> [The records]:
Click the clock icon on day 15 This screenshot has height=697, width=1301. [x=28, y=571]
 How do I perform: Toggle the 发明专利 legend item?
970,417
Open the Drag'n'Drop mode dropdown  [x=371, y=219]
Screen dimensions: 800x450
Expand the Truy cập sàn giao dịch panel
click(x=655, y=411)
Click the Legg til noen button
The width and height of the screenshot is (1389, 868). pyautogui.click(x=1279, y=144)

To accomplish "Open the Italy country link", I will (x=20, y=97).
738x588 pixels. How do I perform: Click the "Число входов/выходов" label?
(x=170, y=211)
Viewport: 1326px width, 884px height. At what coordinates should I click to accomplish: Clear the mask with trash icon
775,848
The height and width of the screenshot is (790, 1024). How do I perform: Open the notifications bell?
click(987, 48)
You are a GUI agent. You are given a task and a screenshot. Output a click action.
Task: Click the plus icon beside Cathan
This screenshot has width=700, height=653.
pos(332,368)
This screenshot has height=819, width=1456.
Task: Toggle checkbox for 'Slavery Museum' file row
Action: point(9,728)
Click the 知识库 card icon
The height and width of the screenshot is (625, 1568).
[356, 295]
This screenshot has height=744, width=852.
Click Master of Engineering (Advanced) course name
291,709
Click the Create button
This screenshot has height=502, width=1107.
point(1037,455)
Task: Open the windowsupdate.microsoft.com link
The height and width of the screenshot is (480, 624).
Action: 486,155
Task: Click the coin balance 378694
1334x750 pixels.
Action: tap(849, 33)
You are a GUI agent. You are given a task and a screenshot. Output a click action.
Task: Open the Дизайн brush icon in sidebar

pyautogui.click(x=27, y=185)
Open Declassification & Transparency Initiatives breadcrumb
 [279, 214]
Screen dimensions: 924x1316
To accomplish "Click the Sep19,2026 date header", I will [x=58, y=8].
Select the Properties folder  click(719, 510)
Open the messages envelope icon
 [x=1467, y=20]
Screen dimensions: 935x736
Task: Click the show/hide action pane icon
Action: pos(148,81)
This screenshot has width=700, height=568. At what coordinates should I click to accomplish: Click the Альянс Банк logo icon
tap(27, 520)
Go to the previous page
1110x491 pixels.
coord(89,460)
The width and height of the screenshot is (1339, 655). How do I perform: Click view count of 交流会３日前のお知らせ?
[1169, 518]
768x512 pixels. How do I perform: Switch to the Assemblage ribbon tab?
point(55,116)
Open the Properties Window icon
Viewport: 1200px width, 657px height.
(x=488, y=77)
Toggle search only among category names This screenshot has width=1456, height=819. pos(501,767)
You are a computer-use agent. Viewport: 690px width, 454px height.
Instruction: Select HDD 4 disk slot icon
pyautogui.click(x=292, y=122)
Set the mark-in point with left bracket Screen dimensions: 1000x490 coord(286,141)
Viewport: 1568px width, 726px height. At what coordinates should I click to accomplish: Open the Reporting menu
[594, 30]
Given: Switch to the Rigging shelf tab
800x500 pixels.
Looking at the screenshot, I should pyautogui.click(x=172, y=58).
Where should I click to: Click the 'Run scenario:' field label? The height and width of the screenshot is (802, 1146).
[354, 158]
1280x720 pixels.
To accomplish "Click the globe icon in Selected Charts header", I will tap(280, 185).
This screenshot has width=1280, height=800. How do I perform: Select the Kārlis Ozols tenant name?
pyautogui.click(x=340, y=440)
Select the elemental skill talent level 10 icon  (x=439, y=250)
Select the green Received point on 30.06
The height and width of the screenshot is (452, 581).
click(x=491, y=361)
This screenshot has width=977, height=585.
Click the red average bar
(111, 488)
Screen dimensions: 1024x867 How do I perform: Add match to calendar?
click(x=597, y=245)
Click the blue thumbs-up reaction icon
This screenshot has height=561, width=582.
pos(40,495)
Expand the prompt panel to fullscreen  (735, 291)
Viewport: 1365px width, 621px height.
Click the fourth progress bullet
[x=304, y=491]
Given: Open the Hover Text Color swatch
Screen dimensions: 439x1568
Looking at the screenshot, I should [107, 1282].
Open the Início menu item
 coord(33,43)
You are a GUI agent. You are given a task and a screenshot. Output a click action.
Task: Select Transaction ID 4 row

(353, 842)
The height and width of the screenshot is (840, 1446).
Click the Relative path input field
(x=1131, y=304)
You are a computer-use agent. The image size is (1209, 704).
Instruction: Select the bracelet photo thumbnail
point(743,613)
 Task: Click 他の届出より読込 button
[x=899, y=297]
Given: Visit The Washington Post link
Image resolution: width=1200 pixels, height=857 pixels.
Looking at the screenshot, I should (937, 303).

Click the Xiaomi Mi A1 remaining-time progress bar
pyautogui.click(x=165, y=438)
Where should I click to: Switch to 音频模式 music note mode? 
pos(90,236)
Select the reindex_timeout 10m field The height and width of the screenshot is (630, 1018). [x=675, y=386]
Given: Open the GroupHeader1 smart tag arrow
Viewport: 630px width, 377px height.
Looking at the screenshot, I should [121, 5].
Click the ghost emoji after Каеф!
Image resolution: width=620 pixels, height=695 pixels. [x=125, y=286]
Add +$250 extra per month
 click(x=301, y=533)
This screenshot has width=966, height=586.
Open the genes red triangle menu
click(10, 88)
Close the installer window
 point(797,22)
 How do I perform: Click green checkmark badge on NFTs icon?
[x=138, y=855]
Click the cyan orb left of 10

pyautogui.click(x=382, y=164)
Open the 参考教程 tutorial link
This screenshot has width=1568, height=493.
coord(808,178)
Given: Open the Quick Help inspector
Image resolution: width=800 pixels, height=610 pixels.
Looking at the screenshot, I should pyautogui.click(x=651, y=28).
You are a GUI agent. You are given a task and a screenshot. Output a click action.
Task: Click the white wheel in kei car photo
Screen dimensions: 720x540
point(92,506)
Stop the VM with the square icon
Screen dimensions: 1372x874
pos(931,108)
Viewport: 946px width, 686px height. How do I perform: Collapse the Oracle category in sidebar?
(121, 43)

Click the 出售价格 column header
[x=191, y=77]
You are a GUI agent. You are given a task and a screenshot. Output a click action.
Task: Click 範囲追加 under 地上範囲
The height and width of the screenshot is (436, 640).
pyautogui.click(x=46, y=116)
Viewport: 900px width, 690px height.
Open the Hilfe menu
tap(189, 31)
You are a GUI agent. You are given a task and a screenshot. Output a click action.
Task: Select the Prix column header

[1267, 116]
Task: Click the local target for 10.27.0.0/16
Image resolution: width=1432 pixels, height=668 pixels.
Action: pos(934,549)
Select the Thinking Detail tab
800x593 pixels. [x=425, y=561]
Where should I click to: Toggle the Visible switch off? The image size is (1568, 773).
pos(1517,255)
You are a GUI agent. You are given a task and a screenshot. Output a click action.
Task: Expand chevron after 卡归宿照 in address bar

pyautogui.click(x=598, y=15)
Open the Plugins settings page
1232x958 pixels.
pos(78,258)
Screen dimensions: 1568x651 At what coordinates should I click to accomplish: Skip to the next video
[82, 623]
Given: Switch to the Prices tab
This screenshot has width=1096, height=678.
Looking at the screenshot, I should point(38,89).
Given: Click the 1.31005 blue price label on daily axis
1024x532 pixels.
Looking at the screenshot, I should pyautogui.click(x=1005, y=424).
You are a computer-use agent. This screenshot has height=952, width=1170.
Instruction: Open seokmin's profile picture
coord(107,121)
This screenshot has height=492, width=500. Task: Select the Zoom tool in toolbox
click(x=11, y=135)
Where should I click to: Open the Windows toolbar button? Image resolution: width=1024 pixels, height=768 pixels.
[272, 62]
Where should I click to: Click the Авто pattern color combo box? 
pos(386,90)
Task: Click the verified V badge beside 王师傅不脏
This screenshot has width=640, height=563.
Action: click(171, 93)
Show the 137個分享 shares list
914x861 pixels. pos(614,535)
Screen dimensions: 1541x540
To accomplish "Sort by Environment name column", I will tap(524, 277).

> [Problem]:
In the records above, find the lines holding "computer". Copy each one.

> [The completed task]:
You are a computer-use agent. Viewport: 690px width, 454px height.
You are a computer-use agent. The image size is (1209, 704).
You are a computer-use agent. This screenshot has height=952, width=1170.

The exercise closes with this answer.